Sparks fly in debate over North Fork coal mining
Environmental organizations that offered more than 150,000 comments calling on the U.S. Forest Service to reject an agreement to allow additional mining in the North Fork area said the response demonstrated strong public opposition.
More like “stuffing the ballot box,” said an industry spokesman who noted that the environmental opposition would undermine a bargain fashioned over five years of talks.
The Forest Service proposes reinstating the North Fork coal-mining exception to the Colorado Roadless Rule. The exception would allow Arch Coal to extend the West Elk Mine near Somerset below the roadless area.
The roadless exemption would allow construction of surface wells to vent methane from underground mining to help prevent explosions.
The mine employs more than 300 people.
The issue, however, touched a nerve in several environmental organizations, according to Earthjustice, 50,000 of whose supporters commented on the proposal. Others included 50,000 from the Sierra Club, 33,000 from Friends of the Earth, 12,000 from the Climate Reality Project, 6,000 from WildEarth Guardians and 1,000 from the Center for Biological Diversity.
Those numbers are drawn from letters or petitions signed by supporters and submitted, sometimes thousands in a single email, to the Forest Service, said Earthjustice attorney Ted Zukoski.
Colorado Mining Association President Stuart Sanderson was unimpressed, noting that comments frequently appear in the form of form letters.
“Typical attempt by anti-coal groups to stuff the ballot box,” Sanderson said.
Several organizations, however, submitted extensive comments.
“It is shocking that (the Forest Service) proposes to reopen the loophole in the same season the United States has pledged — with the rest of the world — to break sharply away from fossil fuels so as to limit further global warming to no more than 1.5 degrees Celsius,” the Western Colorado Congress wrote.
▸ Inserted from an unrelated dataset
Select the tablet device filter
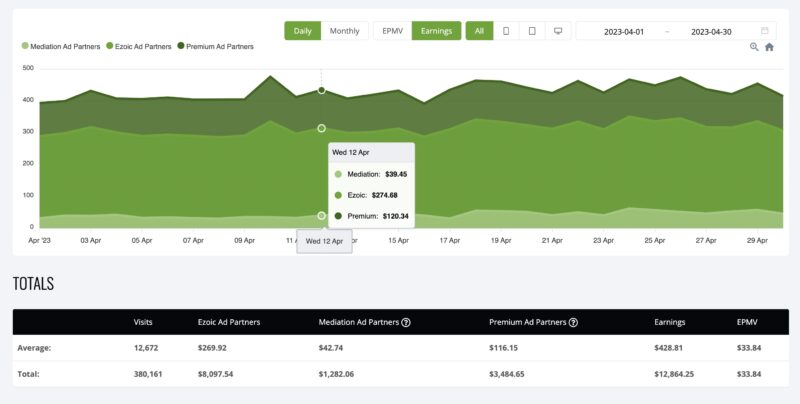800x404 pixels. pos(532,31)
Wind and solar industry associations, the town of Crested Butte and others also weighed in opposing the exemption that affects 19,700 acres near Somerset.
The exemption could increase coal production by 172 million tons between 2016 and 2054 by mines in the North Fork Valley, the Forest Service said.
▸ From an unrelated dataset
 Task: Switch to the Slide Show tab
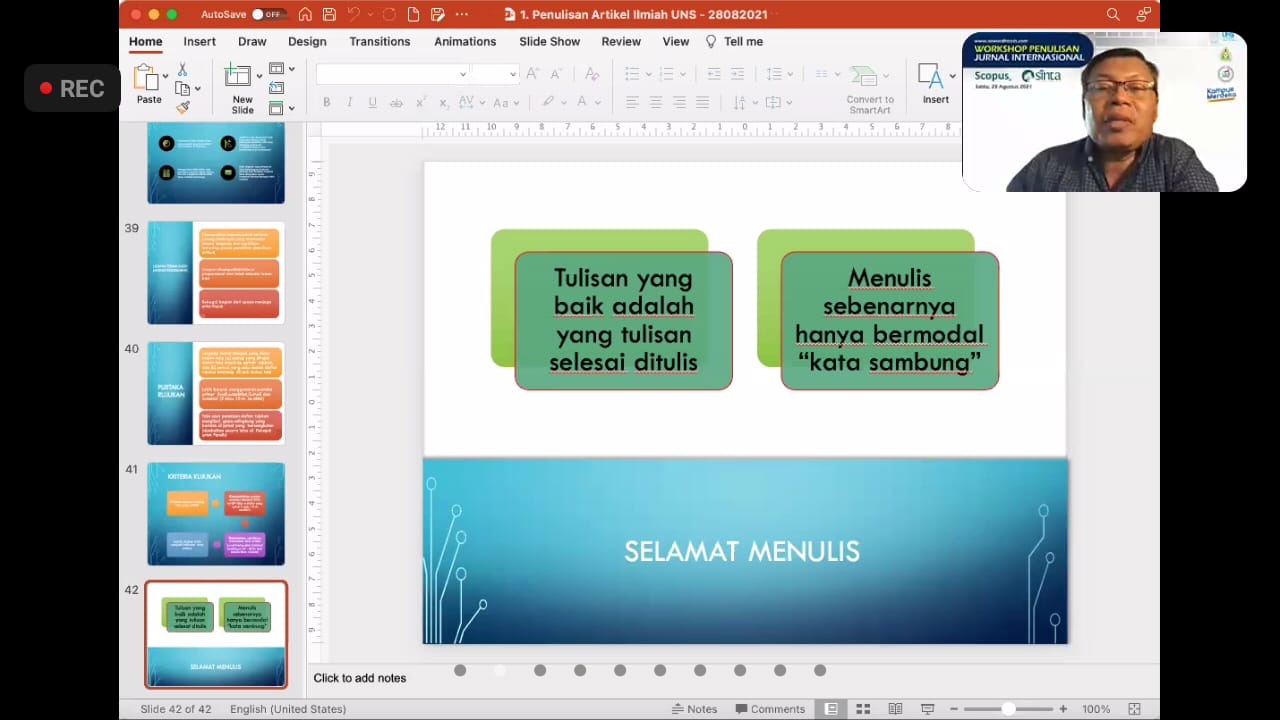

Opposition might not run as deep as the environmental organizations suggest, Sanderson said.
WildEarth Guardians has “been less than accurate about its support in the past, as the ‘Beergate’ scandal attests,” Sanderson said, referring to the reaction of some businesses listed as supporters by the company when WildEarth Guardians forced additional environmental reviews of Colowyo mine.
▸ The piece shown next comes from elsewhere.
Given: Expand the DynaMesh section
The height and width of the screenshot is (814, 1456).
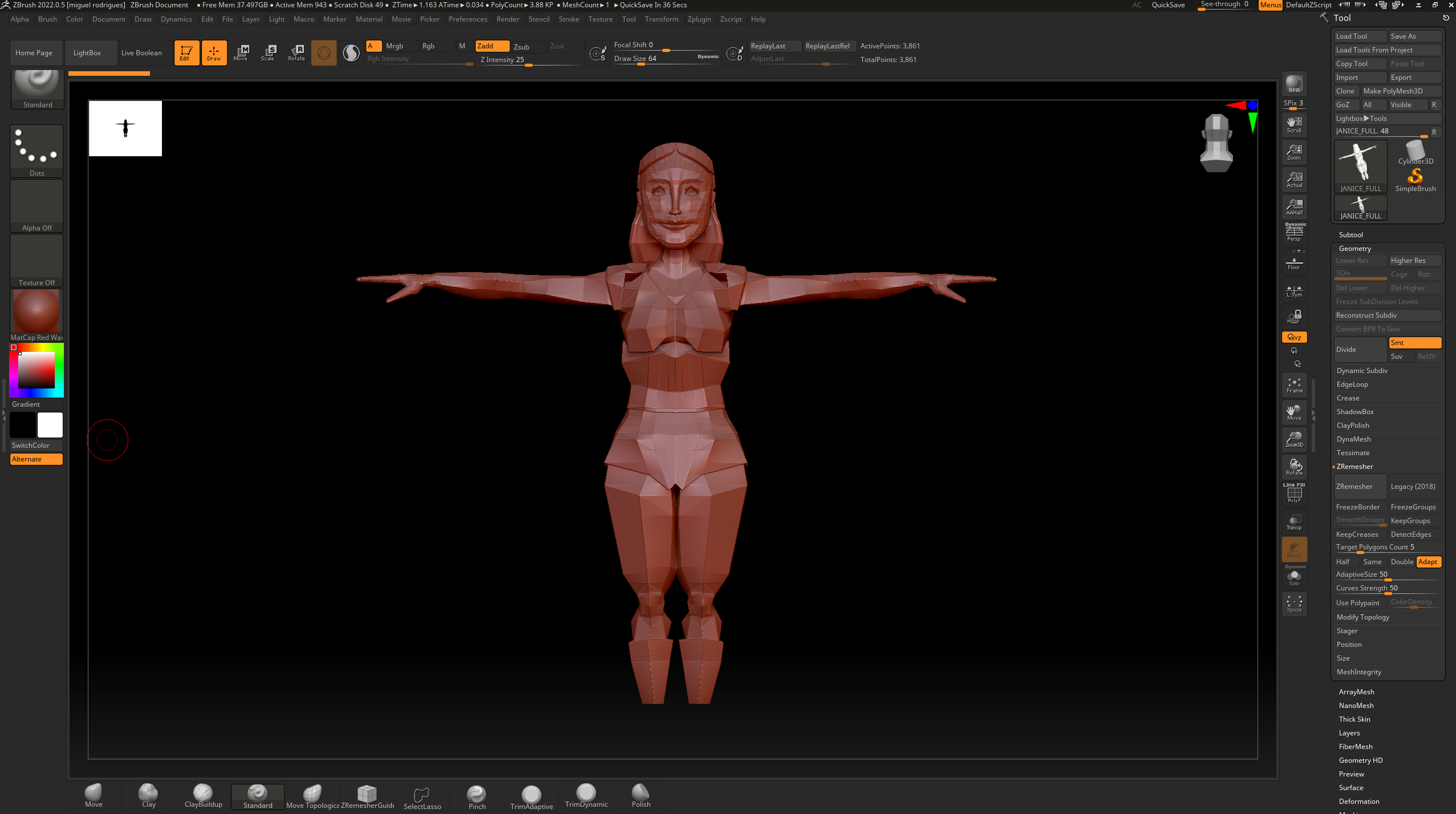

While environmental organizations cited Gov. John Hickenlooper’s support of efforts to reduce global warming, Sanderson noted that Hickenlooper and his predecessor, Bill Ritter, both Democrats, supported the exemption as it was drafted between 2005 and 2012.
The exemption has wide support, Sanderson said, except for the “anti-coal activist elitists who want to put people out of work in Colorado.”
The comment period on the exemption reinstatement ended Jan. 15 and a decision is expected this summer.